12:14 p.m.: House majority leader says lawmakers need to hear from Mueller, stops short of impeachment call
House Majority Leader Steny H. Hoyer (D-Md.) said Wednesday that Barr’s handling of Mueller’s report is a “very serious matter” and that the House needs to hear from him.
But Hoyer stopped short of saying Barr should be censured or impeached, as other Democrats have called for.
House Democrats have focused on Barr’s congressional testimony. In back-to-back hearings April 9 and 10, Barr disclaimed knowledge of the thinking of Mueller and members of his team of prosecutors investigating Russian interference in the 2016 election.
“No, I don’t,” Barr said, when asked by Rep. Charlie Crist (D-Fla.) whether he knew what was behind reports that members of Mueller’s team were frustrated by the attorney general’s summary of their top-level conclusions.
These statements resurfaced after the revelation that Mueller had sent a letter to Barr two weeks earlier objecting to the attorney general’s characterization of the probe.

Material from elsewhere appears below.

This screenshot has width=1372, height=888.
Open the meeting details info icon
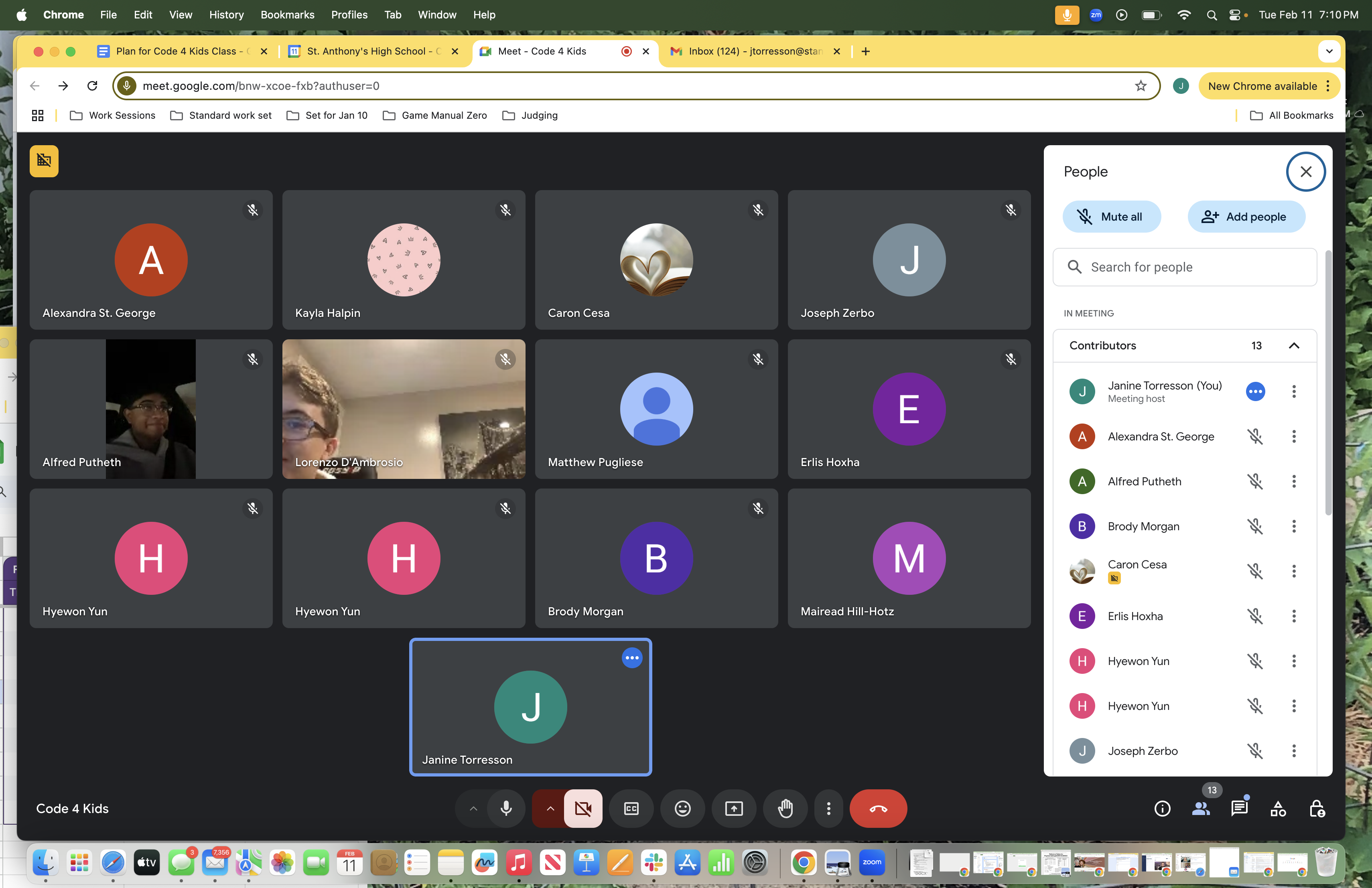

12:02 p.m.: ‘It was my baby,’ Barr says of Mueller report
In a testy exchange with Sen. Sheldon Whitehouse (D-R. I.), Barr suggested that Mueller’s opinions as to whether and how his report should be summarized or released publicly didn’t matter. Barr explained that Mueller was acting in the role of a U. S. attorney, under Barr’s supervision. Once Mueller submitted his report, Barr said his task had ended and it became Barr’s choice about what to do next.
“It was my baby,” Barr told senators.
In response to Whitehouse’s comments, Barr separately said that he regularly refers to appropriate government surveillance activities as “spying” and does not consider the word pejorative.